I wish someone would track which kind of acquisition is made and let me track
it by acquiring company. From my limited vantage point, Google seems to make
mostly talent acquisitions and that generally makes me sad.

Anyone know which this was?

------
TruffleLabs
Apture helped enhance web sites with supporting media functionality. For
smaller sites that did not have time or talent to get widgets and such
installed, Apture offered a simple way to do media feature upgrades with a
very small investment of time. I will miss those features.

------
yarone
How interesting. I worked on something very similar back in 2005 (but never
launched): RocketMenu

[http://www.yarone.com/2011/02/rocketmenu-unobtrusive-
search-...](http://www.yarone.com/2011/02/rocketmenu-unobtrusive-search-
and.html)

------
mr_contractor
What's a typical acquisition compensation package for a non-founding engineer
being acquired by Facebook, Google, eBay,etc?
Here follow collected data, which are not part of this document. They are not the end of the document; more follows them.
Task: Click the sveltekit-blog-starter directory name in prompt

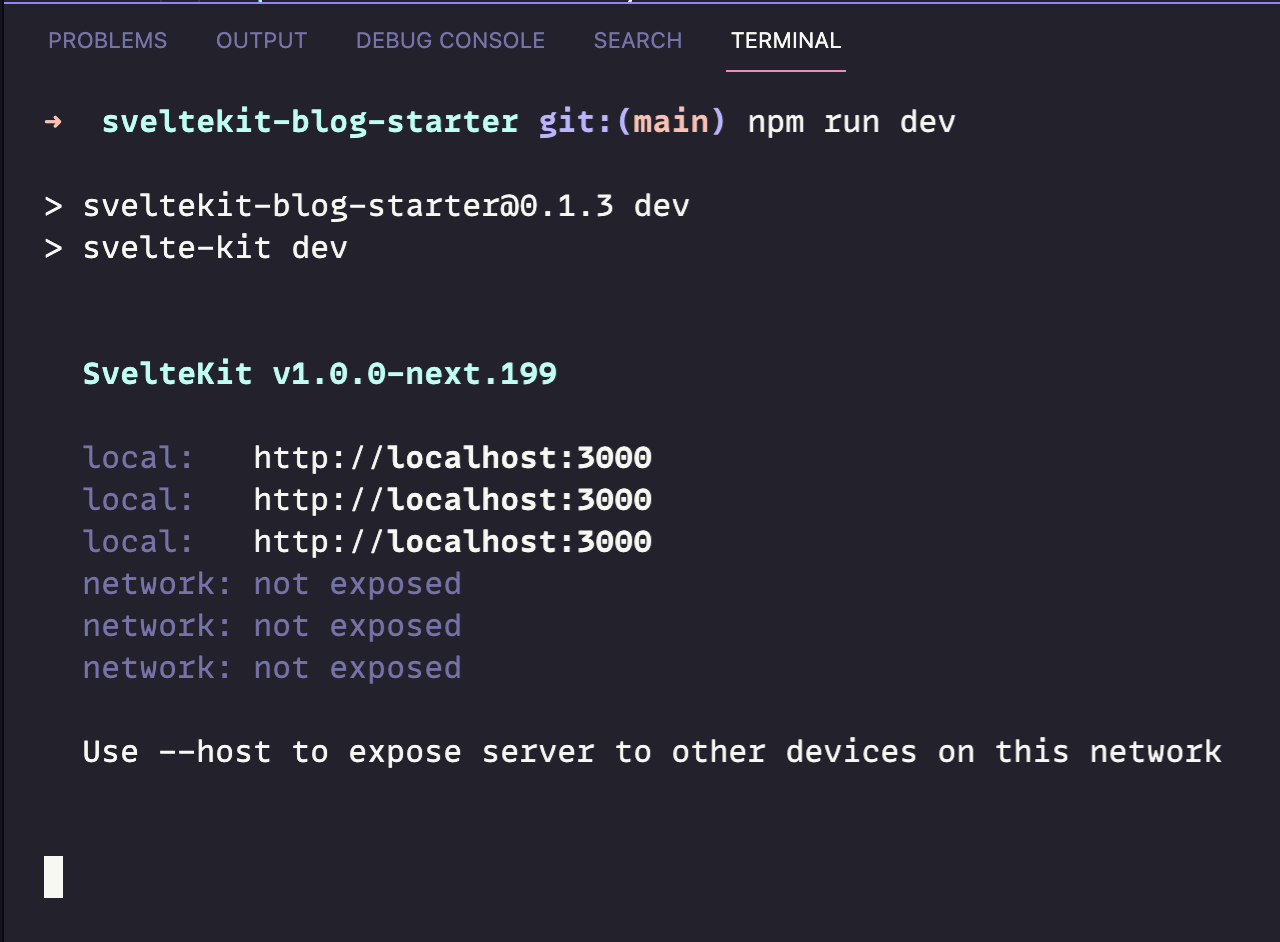Action: (310, 122)
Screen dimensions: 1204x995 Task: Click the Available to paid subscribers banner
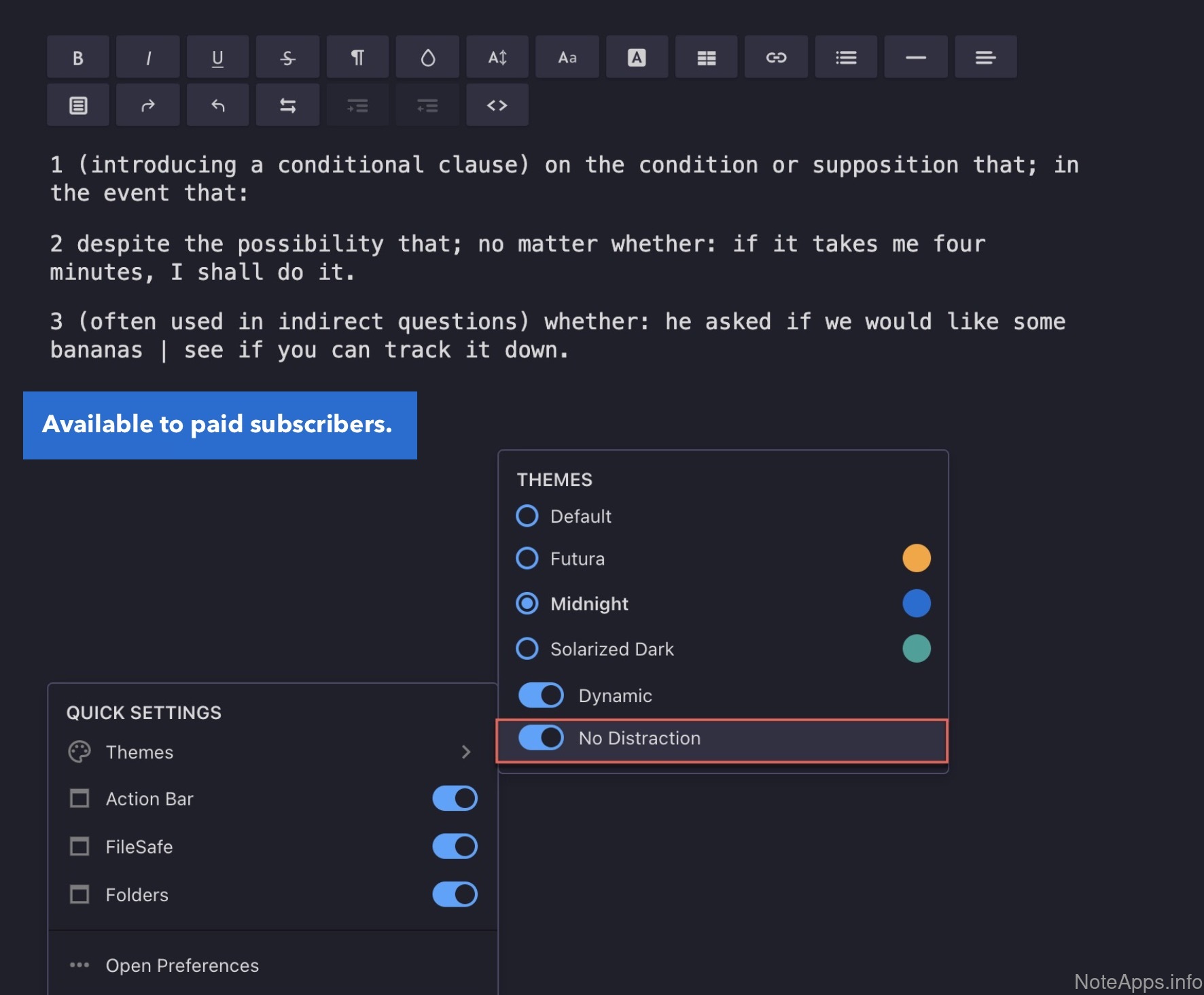coord(219,425)
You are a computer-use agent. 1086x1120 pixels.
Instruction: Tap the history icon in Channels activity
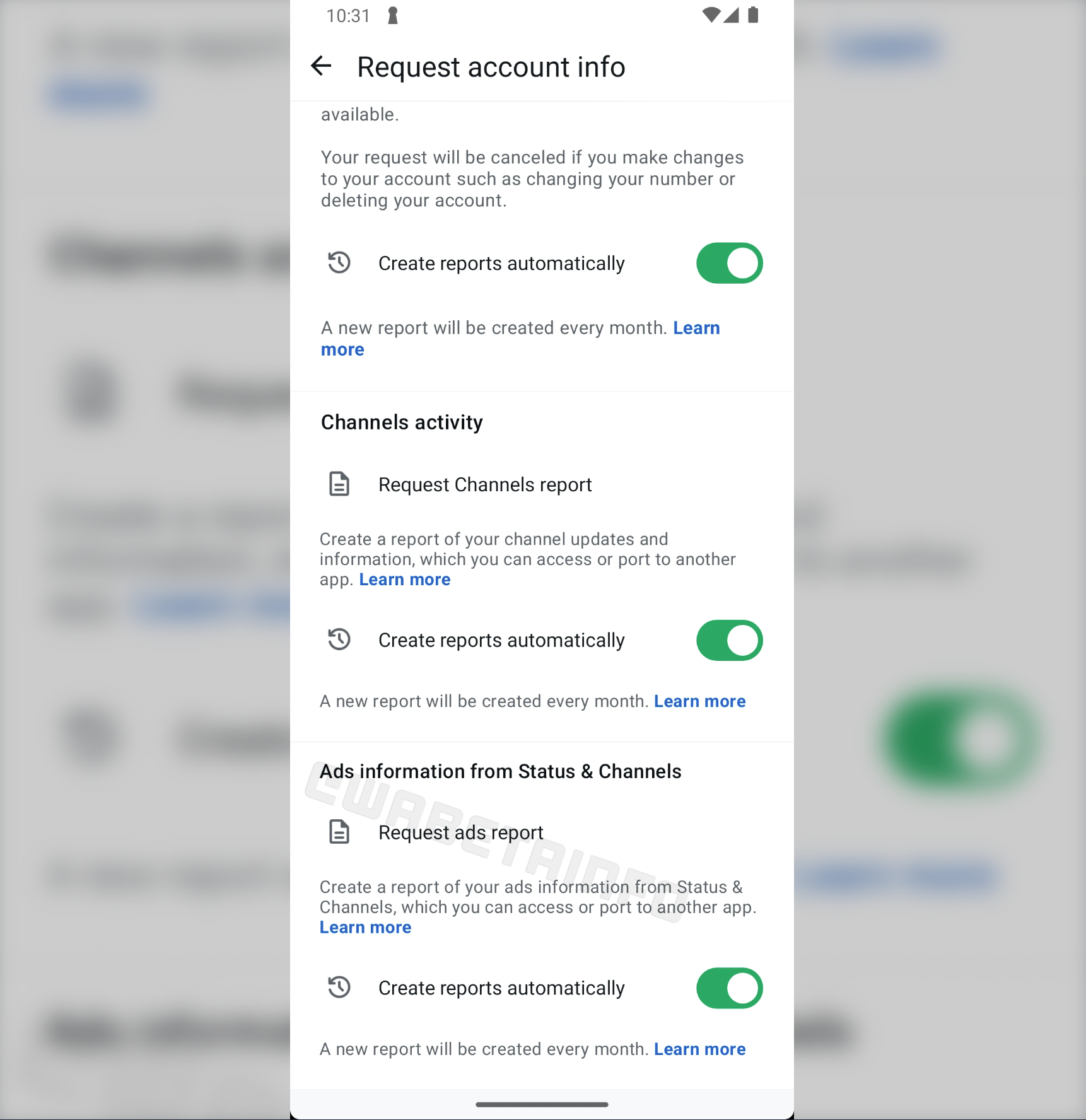(x=339, y=639)
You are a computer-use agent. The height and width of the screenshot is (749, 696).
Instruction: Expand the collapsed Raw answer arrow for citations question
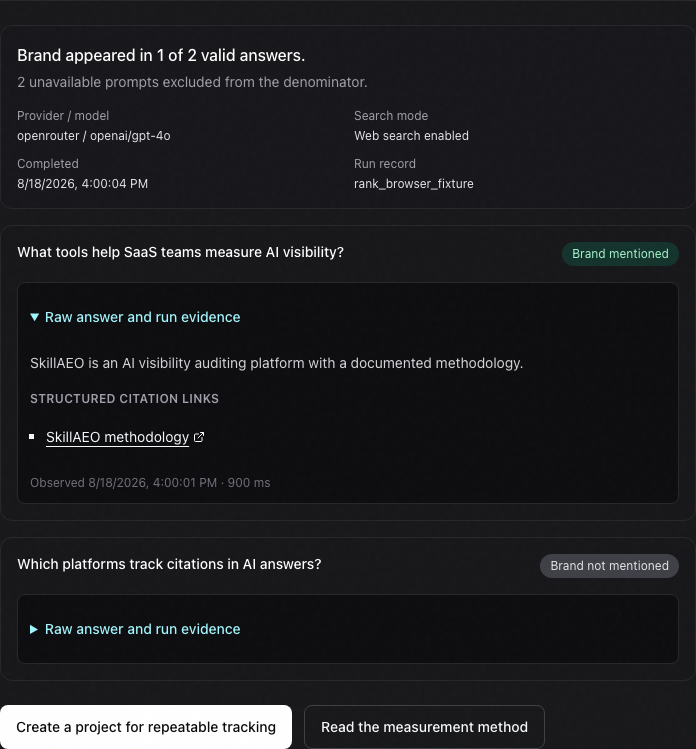[x=34, y=629]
Anyone know?

------
barredo
They removed Apture from the Chrome Store just now

------
pook1e
I have never heard of Apture up until now, but I love the idea. Congrats to
both Tristan and Can, keep up the great work.

------
pablasso
I love contextual search on tablets, and really hate it on the browser.

------
kennywinker
Google takes one step closer to becoming skynet and GLaDOS.

Apture Science, we do what we can because we must.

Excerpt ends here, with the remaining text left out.